We Americans espouse the belief that all men and women are created equal. Equality has also been a basic principle of the medical profession. If we truly believe in equality, we should insist that all men and women must receive equal medical treatment and resources. Failure to provide healthcare for the uninsured and undocumented violates a basic tenet of justice. Physicians and the medical profession have an ethical obligation to use available resources fairly and to distribute them equitably. Failure to do so is ethically irresponsible and morally objectionable. To compromise the basic ethical foundations upon which medicine stands is destructive not just to minority patients but to society as a whole.
In conclusion, MCMC, along with the ICB at SJU have committed their resources in order to reduce the ethnic disparities currently unfolding within the United States healthcare system. Individuals have a right to healthcare, regardless of their social, legal or economic status. The accomplished of this goal to a great degree, came through the expansion of the successful MHPM from what it was at the original African community at Saint Cyprian’s Church. The services at the new site (VHFIC) are broader and better. The surge of undocumented and underserved immigrants residing within the United States possess new and unique challenges to the existing comprehensive healthcare delivery system of the United States as a country. These challenges have to be dealt with if the United States is to provide equitable care for all.

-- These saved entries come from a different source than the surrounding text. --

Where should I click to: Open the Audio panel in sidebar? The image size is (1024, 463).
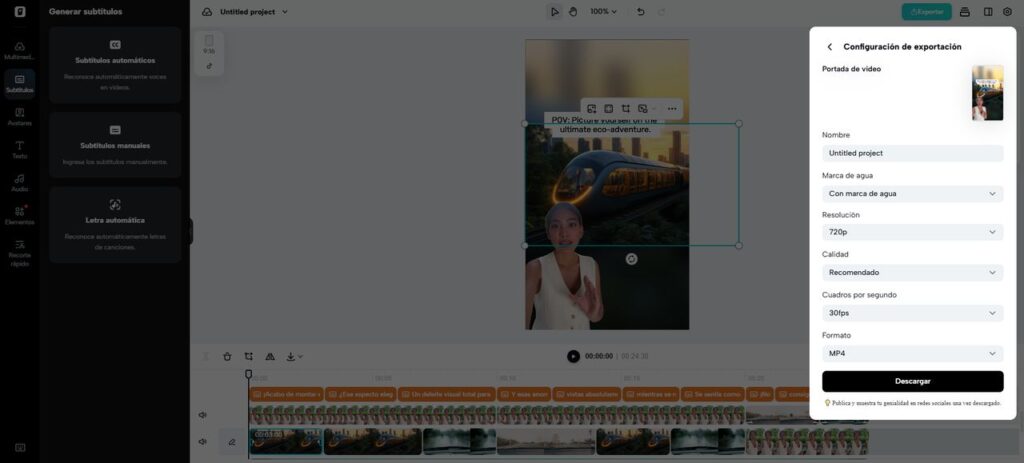click(x=19, y=182)
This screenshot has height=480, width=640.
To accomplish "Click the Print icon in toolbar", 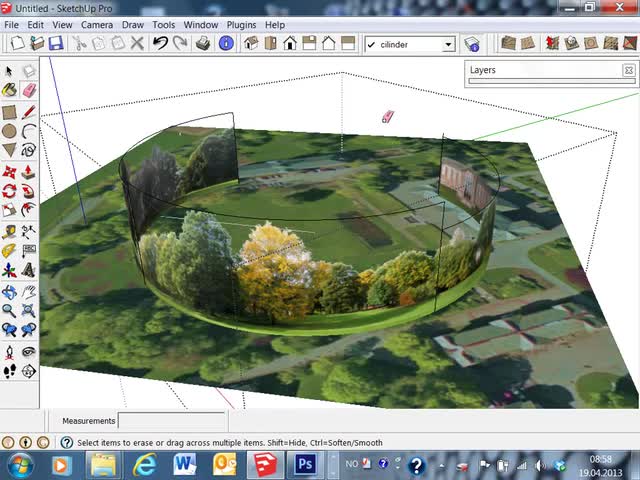I will [x=203, y=44].

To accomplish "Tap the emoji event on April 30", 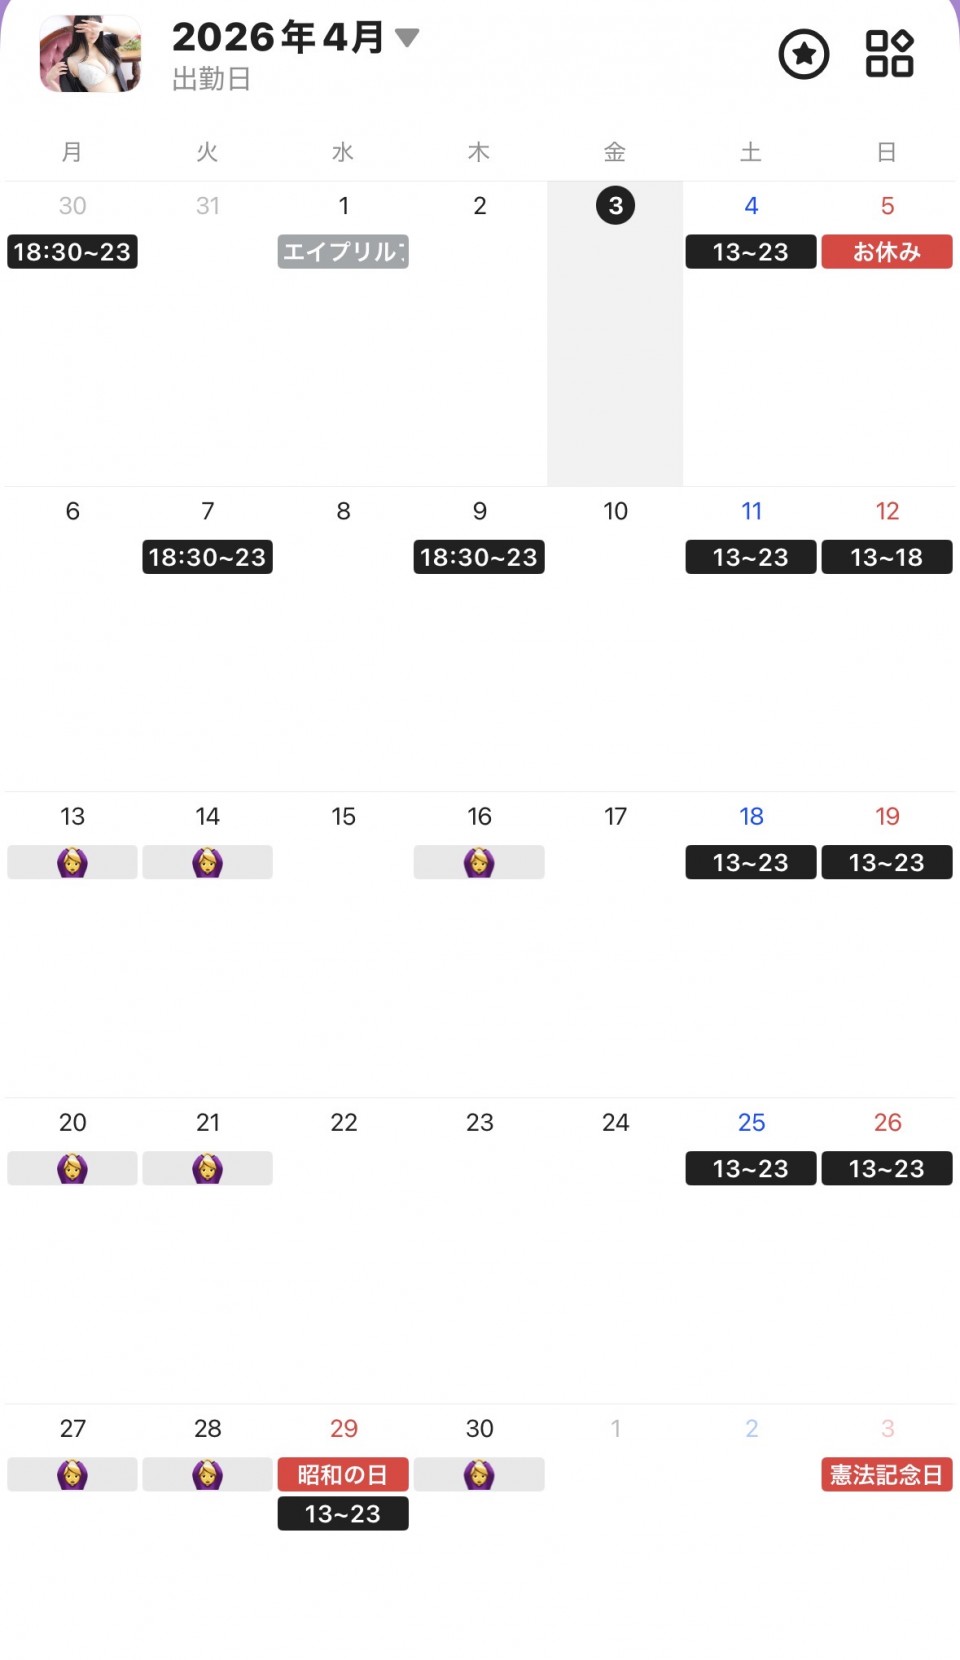I will (479, 1474).
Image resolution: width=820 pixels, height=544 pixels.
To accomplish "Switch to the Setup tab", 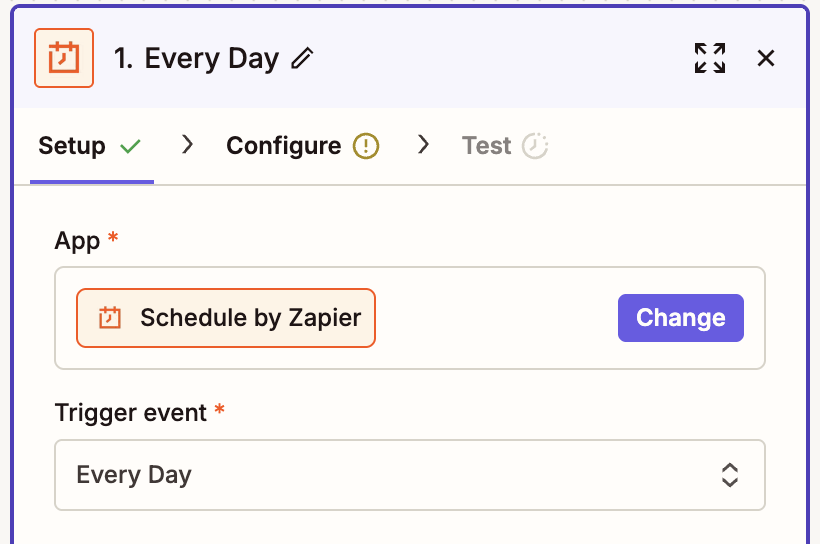I will pyautogui.click(x=72, y=146).
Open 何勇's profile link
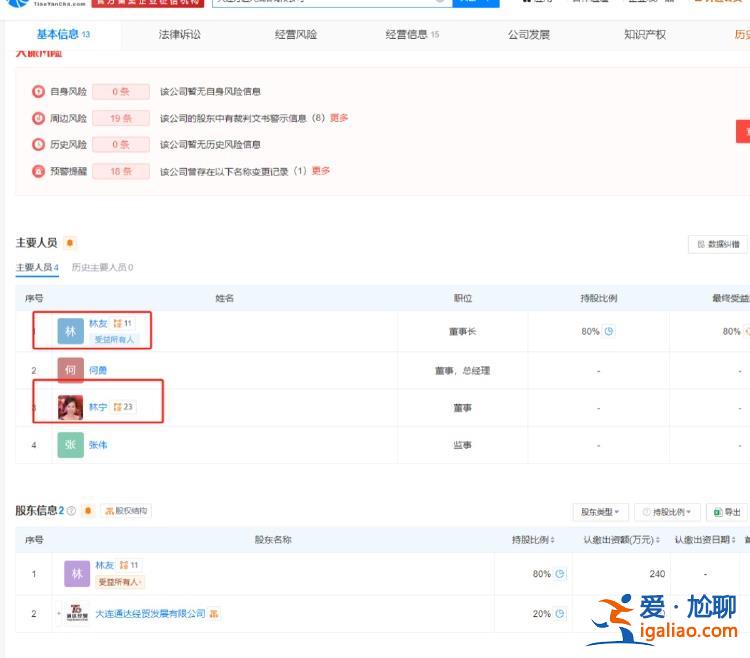750x658 pixels. tap(98, 370)
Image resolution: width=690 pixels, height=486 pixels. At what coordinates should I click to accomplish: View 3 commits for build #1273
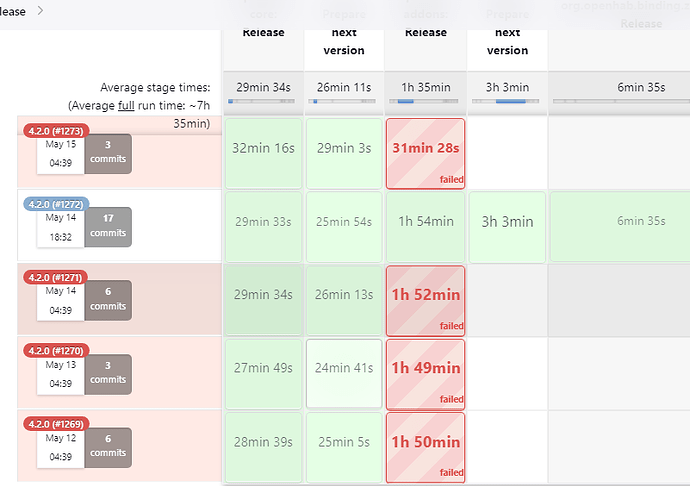108,153
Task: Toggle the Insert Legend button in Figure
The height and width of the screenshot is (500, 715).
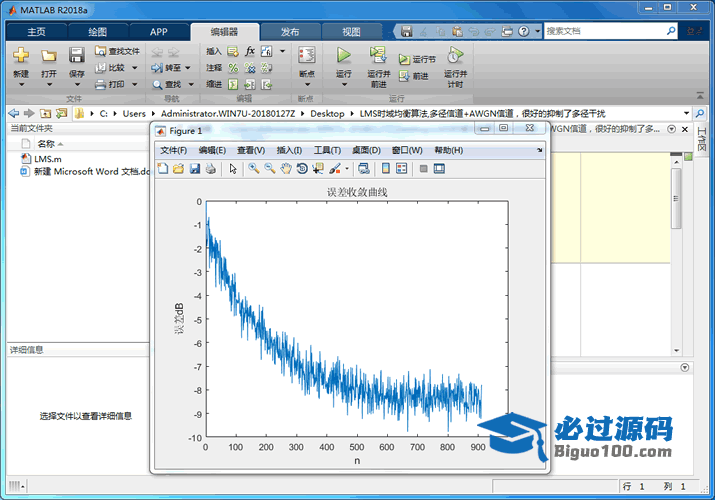Action: pos(401,169)
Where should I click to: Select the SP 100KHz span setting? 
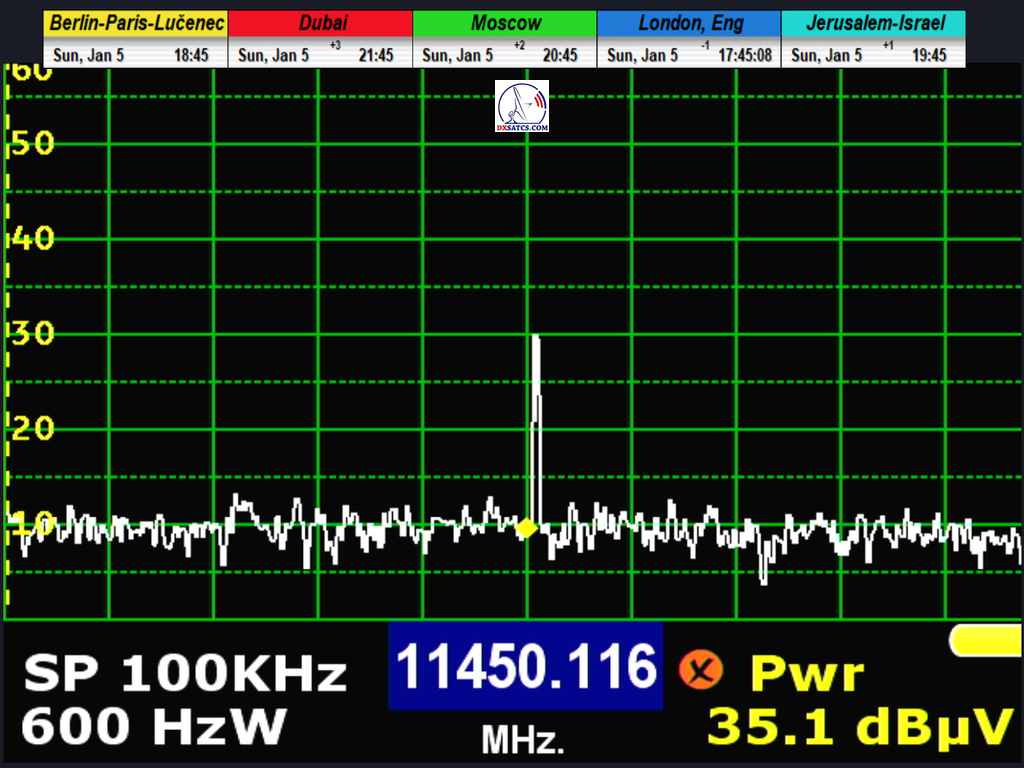185,675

MHPM is showcased as a micro-sized model with the capability to address the stipulations in the Triple Aim, under the Patient Protection and Affordable Care Act (PPACA). Striving to reduce medical costs, save health care resources, and most importantly provide patients access to the healthcare system prior to developing chronic or end-stage conditions so that they can live fuller, healthier lives, are the goals of PPACA and the MHPM. The ethical principles of respect for persons, beneficence/nonmaleficence and distributive justice support the MPH initiative. MHPM support the human dignity of each person despite race, ethnicity, creed, socioeconomic status or immigration status. MHPM’s collaboration with the local communities of undocumented individuals residing in the City of Philadelphia, should be a precedent and provide a framework for future applications across the country and beyond. Thus, this third-world community-based model has the ability to serve as a paradigm for other hospitals across the nation in treating some of the most vulnerable members of our society – the undocumented, while also empowering their own health and well-being.